Data entries
# # # # #

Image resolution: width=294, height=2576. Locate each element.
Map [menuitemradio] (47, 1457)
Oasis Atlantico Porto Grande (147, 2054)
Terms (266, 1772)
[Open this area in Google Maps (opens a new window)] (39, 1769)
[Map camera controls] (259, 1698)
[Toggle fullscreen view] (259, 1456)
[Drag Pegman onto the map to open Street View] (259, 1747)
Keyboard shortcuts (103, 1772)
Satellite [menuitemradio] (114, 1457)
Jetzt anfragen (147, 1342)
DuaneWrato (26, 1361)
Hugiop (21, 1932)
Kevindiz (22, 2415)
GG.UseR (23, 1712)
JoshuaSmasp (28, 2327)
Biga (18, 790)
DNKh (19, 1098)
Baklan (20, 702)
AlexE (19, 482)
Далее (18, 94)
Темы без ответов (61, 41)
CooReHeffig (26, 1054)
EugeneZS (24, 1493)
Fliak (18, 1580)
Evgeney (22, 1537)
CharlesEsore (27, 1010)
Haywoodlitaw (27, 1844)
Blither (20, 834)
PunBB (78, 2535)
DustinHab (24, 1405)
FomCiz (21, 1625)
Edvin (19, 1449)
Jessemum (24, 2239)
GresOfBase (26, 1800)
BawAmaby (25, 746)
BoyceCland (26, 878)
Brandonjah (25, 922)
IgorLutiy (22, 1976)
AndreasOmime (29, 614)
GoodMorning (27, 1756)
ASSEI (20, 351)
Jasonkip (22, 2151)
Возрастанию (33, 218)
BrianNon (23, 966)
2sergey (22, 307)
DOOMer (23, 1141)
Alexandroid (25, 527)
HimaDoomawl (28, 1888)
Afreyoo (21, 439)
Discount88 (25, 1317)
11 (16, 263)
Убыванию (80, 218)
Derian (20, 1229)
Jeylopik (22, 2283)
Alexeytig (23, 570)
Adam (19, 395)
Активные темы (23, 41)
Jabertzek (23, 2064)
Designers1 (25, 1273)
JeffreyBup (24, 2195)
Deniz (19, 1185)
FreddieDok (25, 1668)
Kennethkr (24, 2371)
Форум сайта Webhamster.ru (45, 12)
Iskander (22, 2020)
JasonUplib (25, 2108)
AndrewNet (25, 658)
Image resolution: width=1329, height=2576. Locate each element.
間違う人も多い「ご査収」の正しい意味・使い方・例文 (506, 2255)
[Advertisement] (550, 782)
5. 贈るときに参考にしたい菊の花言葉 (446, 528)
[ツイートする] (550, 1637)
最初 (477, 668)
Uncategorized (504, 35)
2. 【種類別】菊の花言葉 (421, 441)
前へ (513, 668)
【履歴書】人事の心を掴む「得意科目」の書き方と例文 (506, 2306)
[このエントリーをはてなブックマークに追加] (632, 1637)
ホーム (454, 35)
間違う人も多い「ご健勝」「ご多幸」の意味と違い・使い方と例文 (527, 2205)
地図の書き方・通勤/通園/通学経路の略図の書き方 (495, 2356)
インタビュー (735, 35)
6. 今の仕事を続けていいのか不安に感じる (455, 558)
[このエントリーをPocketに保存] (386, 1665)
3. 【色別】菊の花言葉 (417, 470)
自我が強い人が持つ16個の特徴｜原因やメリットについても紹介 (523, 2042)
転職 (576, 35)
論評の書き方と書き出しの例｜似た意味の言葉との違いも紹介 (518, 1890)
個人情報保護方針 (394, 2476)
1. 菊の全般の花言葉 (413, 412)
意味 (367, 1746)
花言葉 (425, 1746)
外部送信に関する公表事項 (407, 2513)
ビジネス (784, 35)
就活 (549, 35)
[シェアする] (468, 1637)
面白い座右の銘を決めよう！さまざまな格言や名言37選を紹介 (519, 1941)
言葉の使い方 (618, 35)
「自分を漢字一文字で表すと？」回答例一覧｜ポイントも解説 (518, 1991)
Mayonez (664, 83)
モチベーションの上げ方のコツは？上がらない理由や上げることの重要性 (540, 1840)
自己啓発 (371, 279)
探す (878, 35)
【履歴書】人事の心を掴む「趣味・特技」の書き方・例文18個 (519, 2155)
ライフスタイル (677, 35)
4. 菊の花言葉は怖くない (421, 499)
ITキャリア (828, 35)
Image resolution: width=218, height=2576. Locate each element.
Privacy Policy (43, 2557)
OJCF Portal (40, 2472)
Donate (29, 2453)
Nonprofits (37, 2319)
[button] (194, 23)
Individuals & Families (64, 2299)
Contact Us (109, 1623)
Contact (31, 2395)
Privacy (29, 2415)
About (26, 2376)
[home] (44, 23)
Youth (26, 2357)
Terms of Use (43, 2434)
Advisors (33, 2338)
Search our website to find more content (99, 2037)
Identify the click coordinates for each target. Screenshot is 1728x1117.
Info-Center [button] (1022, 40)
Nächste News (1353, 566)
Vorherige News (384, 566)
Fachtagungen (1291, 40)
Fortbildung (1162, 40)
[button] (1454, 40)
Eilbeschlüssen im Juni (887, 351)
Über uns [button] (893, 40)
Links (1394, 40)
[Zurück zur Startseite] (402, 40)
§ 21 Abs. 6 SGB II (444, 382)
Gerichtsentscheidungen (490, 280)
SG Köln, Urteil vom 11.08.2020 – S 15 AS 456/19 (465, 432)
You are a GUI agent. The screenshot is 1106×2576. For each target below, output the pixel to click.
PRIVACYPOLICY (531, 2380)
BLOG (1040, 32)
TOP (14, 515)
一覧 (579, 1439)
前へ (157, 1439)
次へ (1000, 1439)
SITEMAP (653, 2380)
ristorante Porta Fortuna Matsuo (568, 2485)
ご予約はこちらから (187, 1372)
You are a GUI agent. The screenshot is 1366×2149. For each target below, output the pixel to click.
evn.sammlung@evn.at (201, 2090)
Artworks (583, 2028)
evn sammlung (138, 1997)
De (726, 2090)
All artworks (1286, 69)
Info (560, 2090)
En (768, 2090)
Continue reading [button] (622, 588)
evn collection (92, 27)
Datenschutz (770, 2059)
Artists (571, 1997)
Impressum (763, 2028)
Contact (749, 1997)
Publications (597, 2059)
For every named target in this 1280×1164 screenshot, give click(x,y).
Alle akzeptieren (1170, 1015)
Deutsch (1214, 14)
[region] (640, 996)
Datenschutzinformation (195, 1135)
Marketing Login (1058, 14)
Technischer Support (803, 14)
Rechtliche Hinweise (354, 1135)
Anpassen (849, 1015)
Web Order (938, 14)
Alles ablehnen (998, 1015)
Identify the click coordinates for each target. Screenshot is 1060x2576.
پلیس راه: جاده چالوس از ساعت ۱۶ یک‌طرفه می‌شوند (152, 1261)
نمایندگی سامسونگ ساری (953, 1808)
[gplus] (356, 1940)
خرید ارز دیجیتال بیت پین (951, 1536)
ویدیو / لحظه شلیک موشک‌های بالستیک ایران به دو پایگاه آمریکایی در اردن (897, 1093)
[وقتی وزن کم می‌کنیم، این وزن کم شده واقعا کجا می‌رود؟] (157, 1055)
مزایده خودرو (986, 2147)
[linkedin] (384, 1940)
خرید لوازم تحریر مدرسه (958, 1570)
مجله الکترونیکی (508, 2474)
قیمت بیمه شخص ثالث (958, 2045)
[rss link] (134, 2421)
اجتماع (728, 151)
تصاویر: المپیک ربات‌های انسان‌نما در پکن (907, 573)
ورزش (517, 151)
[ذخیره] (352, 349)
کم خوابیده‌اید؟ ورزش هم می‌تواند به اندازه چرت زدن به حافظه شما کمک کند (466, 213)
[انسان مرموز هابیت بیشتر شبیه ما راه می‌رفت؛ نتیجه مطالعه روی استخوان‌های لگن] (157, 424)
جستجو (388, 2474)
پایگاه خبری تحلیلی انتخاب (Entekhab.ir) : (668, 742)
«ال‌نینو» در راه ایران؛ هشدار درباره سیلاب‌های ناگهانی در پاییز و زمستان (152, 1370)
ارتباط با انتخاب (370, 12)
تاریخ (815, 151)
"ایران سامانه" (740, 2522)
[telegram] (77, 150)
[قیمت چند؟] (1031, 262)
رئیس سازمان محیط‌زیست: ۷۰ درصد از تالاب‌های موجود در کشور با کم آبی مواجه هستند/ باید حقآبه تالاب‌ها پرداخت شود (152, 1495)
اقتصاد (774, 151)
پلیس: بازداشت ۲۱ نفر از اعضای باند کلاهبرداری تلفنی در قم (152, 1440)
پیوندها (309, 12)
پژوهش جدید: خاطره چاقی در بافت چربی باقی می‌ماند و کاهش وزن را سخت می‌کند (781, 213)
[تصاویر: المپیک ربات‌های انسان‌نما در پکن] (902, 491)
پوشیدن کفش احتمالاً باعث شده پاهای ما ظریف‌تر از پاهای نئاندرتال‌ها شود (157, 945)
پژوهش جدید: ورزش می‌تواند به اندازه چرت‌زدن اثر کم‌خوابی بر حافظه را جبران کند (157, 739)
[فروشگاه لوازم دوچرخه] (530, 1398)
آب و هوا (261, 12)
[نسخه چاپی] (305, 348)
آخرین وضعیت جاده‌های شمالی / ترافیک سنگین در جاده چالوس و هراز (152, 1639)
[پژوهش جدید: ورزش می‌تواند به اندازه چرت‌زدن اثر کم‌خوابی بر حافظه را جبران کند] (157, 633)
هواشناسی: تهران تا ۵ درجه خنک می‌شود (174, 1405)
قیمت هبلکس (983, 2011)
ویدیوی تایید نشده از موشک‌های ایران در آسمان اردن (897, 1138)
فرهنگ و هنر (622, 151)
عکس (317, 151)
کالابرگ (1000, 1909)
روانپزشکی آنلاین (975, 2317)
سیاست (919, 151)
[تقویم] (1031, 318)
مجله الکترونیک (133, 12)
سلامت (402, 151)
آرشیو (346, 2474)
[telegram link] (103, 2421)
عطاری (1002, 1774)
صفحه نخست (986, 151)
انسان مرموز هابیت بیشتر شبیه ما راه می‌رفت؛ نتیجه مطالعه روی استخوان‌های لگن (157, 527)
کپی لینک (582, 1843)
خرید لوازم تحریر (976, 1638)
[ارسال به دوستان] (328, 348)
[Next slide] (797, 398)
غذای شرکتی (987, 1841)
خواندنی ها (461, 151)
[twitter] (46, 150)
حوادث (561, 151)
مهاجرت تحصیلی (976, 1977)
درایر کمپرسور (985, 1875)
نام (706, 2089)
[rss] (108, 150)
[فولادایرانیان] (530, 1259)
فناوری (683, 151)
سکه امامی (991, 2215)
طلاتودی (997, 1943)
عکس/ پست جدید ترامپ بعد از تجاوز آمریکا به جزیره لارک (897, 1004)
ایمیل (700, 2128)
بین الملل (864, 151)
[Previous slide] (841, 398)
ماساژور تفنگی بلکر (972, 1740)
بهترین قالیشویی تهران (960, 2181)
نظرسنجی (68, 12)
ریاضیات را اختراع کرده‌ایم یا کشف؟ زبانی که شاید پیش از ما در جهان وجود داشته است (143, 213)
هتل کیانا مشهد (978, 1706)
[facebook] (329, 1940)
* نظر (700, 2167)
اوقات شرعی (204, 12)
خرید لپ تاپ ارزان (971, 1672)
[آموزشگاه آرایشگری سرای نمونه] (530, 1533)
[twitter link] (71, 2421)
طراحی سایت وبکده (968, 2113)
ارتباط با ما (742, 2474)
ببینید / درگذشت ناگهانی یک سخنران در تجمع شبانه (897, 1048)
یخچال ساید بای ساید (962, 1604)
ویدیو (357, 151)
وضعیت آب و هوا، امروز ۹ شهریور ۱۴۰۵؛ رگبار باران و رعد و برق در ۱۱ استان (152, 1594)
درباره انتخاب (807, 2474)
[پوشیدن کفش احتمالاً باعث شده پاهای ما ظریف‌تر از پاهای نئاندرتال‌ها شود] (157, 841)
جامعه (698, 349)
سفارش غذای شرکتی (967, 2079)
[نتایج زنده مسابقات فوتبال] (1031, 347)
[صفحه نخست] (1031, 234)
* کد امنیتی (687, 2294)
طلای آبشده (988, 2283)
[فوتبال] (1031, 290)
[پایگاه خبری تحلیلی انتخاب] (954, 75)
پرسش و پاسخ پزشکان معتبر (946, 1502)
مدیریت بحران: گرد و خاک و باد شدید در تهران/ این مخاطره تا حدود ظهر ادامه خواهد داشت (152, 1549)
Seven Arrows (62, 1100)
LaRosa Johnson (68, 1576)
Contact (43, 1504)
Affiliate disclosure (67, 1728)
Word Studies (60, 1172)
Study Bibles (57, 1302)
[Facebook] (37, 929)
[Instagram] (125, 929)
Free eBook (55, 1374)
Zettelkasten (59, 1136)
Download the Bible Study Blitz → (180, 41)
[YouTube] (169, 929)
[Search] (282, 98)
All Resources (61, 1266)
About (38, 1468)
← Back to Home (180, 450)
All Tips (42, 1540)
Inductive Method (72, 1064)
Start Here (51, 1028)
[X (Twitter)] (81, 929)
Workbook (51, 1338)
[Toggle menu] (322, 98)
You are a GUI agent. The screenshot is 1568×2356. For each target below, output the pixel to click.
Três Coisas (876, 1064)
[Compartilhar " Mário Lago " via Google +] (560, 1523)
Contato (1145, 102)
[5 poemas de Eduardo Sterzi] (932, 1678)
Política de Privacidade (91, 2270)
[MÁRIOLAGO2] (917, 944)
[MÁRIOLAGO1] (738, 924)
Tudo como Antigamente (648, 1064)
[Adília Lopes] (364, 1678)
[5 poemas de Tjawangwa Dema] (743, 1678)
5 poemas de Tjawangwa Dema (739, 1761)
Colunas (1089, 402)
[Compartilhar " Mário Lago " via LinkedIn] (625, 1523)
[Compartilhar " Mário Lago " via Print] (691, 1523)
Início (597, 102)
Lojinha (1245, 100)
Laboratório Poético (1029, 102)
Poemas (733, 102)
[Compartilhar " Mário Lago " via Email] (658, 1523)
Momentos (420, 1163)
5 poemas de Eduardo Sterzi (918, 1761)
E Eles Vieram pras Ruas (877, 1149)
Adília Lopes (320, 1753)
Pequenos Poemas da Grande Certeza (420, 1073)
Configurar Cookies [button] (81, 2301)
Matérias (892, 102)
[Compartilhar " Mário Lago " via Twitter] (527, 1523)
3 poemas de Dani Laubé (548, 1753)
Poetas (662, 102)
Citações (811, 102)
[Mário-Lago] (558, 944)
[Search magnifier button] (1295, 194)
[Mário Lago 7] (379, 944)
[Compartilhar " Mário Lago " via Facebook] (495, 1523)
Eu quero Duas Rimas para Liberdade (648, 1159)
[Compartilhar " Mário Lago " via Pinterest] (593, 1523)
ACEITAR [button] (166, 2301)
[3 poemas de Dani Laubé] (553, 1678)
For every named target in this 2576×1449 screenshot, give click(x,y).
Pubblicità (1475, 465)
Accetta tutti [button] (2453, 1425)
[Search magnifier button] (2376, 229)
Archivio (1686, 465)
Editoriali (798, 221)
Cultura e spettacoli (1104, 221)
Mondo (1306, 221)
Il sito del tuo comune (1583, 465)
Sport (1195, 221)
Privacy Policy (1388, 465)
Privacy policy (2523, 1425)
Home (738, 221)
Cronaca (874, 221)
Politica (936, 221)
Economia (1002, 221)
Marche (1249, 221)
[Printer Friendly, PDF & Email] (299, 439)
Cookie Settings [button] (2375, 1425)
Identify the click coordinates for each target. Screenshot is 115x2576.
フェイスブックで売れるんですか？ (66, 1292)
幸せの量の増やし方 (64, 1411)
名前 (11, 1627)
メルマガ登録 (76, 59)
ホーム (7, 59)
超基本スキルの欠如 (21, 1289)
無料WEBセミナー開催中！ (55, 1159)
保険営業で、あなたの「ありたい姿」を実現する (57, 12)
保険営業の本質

# # # # #

How to complete this task
Using the data above, establish how many lines include the word "each"; the reply is that number only.

Task result
9